Our Nation's farmers are assisted in their efforts by millions of people, many of whom work in urban areas -- researchers who develop improved methods and tools for farming; meteorologists who chart climatic conditions and weather patterns; and the manufacturers and suppliers of equipment, seeds, and fertilizers. The miracle of American farming is also made possible by those who transport and process raw agricultural goods; by government inspectors who help ensure their quality; and by wholesalers who distribute and retailers who sell finished farm products to consumers. The concerted efforts of all of these Americans have enabled the United States to make the most of its God-given resources.
Today America's farms and cities are linked more closely than ever before, as more and more farmers supply not only food but also raw materials for industrial use. Advances in science and technology have enabled manufacturers to convert agricultural commodities into biodegradable plastics, alternative fuels, and fuel additives, as well as printing ink and newsprint. Industrial use of farm products is creating new opportunities for American agriculture to diversify and to enhance its productivity while boosting its competitive position in world commerce.

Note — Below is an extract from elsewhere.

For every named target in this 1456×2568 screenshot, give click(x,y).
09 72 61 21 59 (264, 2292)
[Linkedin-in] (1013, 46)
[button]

American agriculture has long been a source of strength and pride for the United States, and we owe a tremendous debt of gratitude to all those who help bring forth food and fiber from the rich, fertile land with which we have been blessed. Thus, it is fitting that our celebration of National Farm-City Week take place during the 7-day period that ends on Thanksgiving.
Now, Therefore, I, George Bush, President of the United States of America, by virtue of the authority vested in me by the Constitution and laws of the United States, do hereby proclaim the week of November 22 through November 28, 1991, as National Farm-City Week. I encourage all Americans, in rural and urban communities alike, to join in recognizing the accomplishments of our farmers and all those hardworking individuals who cooperate in producing the abundance of agricultural goods that strengthen and enrich the United States.
In Witness Whereof, I have hereunto set my hand this twentieth day of November, in the year of our Lord nineteen hundred and ninety-one, and of the Independence of the United States of America the two hundred and sixteenth.
[Filed with the Office of the Federal Register, 11:38 a.m., November 21, 1991]
Note: This proclamation was published in the Federal Register on November 22.